The sequence of random numbers obtained using this formula is called a linear congruent sequence. Many authors call the linear congruent sequence with b = 0 the multiplicative congruential method, and with b ≠ 0 - the mixed congruent method. For a high-quality generator, you need to select the appropriate factors. It is necessary that the number M be quite large, since the period can not have more M elements. On the other hand, the division used in this method is a rather slow operation, so for a binary computing machine it will be logical to choose M = 2 N , since in this case finding the remainder of the division is reduced inside the computer to a binary logical operation “AND”. The choice of the largest prime number M , which is less than 2 N, is also widespread: in the special literature, it is proved that in this case the lower digits of the random number r i + 1 obtained behave as randomly as the older ones, which has a positive effect on the entire sequence of random numbers in general. As an example, one of the Mersenne numbers is equal to 2 31 - 1, and thus, M = 2 31 - 1. One of the requirements for linear congruent sequences is as long a period as possible. The length of the period depends on the values of M , k and b . The theorem we give below allows us to determine whether it is possible to achieve a period of maximum length for specific values of M , k, and b . Theorem . A linear congruent sequence defined by the numbers M , k , b and r 0 has a period of length M if and only if:
Finally, in conclusion, we consider a couple of examples of using the linear congruential method for generating random numbers.
It was found that a series of pseudo-random numbers generated from the data from Example 1 would be repeated every M / 4 numbers. The number q is set arbitrarily before the start of the calculations, however, it should be borne in mind that the series seems to be random for large k (and hence q ). The result can be slightly improved if b is odd and k = 1 + 4 · q - in this case, the series will be repeated every M numbers. After a long search for k, the researchers settled on the values of 69069 and 71365.
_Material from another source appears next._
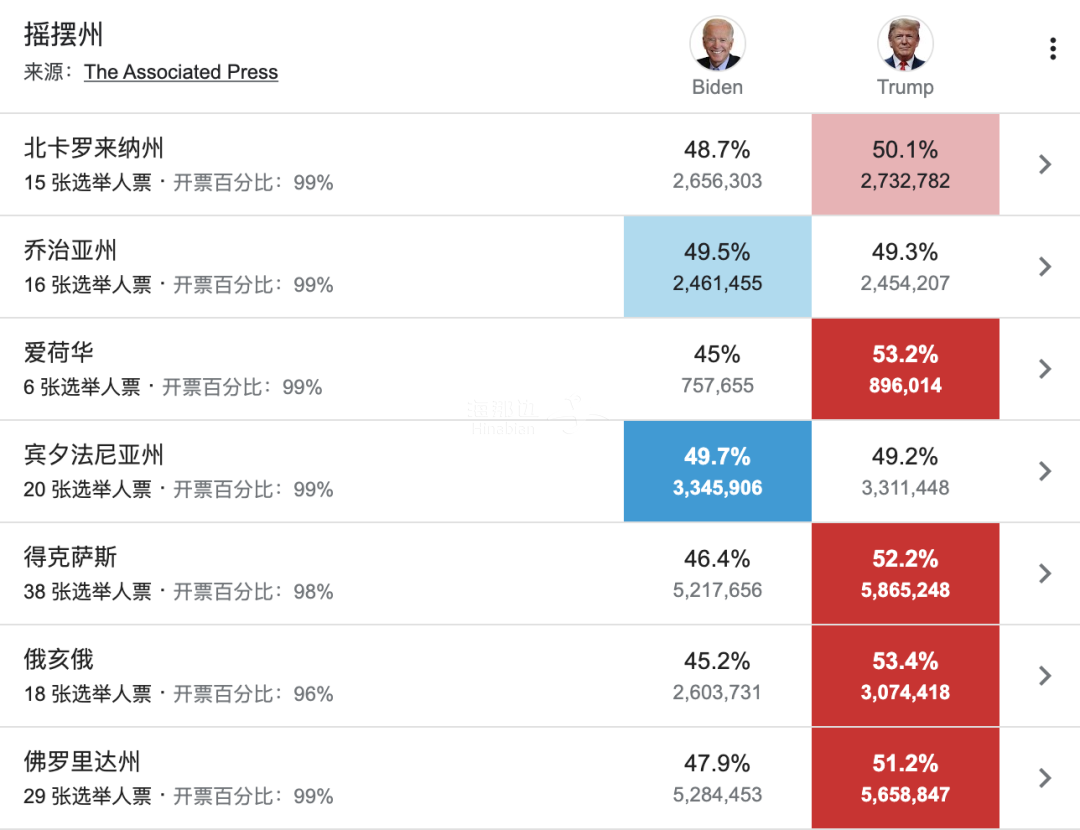Click Biden's portrait photo
The image size is (1080, 830).
717,44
A random number generator using the data from Example 2 will produce random, non-repeating numbers with a period of 7 million. A multiplicative method for generating pseudo-random numbers was proposed by D. G. Lehmer in 1949. Check the quality of the generatorThe quality of the entire system and the accuracy of the results depend on the quality of the RNG. Therefore, the random sequence generated by the RNG must satisfy a variety of criteria. Carried out checks are of two types:
Checks for uniform distribution1) RNG should give close to the following values of statistical parameters characteristic of a uniform random law:
2) Frequency test The frequency test allows you to find out how many numbers fall into the interval ( m r - σ r ; m r + σ r ), that is (0.5 - 0.2887; 0.5 + 0.2887) or, ultimately, (0.2113; 0.7887). Since 0.7887 - 0.2113 = 0.5774, we conclude that in a good RNG about 57.7% of all random numbers dropped out should fall into this interval (see. Fig. 22.9).
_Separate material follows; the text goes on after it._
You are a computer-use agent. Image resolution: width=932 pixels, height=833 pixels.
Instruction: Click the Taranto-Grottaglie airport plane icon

It is also necessary to take into account that the number of numbers falling within the interval (0; 0.5) should be approximately equal to the number of numbers falling within the interval (0.5; 1). 3) Check by criterion "chi-square" The chi-square test (χ 2 test) is one of the most well-known statistical criteria; It is the main method used in combination with other criteria. The chi-square test was proposed in 1900 by Karl Pearson. His remarkable work is regarded as the foundation of modern mathematical statistics. For our case, the chi-square test will allow us to find out how close the real RNG created by us is close to the RNG standard, that is, whether it satisfies the requirement of uniform distribution or not. The frequency diagram of the reference RNG is shown in Fig. 22.10. Since the distribution law of the reference RNG is uniform, the (theoretical) probability p i of numbers falling into the i -th interval (all of these intervals k ) is equal to p i = 1 / k . And, thus, exactly k p · N numbers fall into each of the k intervals ( N is the total number of generated numbers).
A real RNG will produce numbers distributed (moreover, not necessarily uniformly!) Over k intervals and will fall into each interval by n i numbers (in the sum n 1 + n 2 + ... + n k = N ). How do we determine how well tested RNG is good and close to the reference? It is quite logical to consider the squares of differences between the obtained number of numbers n i and the “reference” p i · N. Add them up, and as a result we get: χ 2 exp. = ( n 1 - p 1 · N ) 2 + ( n 2 - p 2 · N ) 2 +… + ( n k - p k · N ) 2 . Из этой формулы следует, что чем меньше разность в каждом из слагаемых (а значит, и чем меньше значение χ 2 эксп. ), тем сильнее закон распределения случайных чисел, генерируемых реальным ГСЧ, тяготеет к равномерному. В предыдущем выражении каждому из слагаемых приписывается одинаковый вес (равный 1), что на самом деле может не соответствовать действительности; поэтому для статистики «хи-квадрат» необходимо провести нормировку каждого i -го слагаемого, поделив его на p i · N : Наконец, запишем полученное выражение более компактно и упростим его: Мы получили значение критерия «хи-квадрат» для экспериментальных данных. In tab. 22.2 приведены теоретические значения «хи-квадрат» (χ 2 теор. ), где ν = N – 1 — это число степеней свободы, p — это доверительная вероятность, задаваемая пользователем, который указывает, насколько ГСЧ должен удовлетворять требованиям равномерного распределения, или p — это вероятность того, что экспериментальное значение χ 2 эксп. будет меньше табулированного (теоретического) χ 2 теор. или равно ему .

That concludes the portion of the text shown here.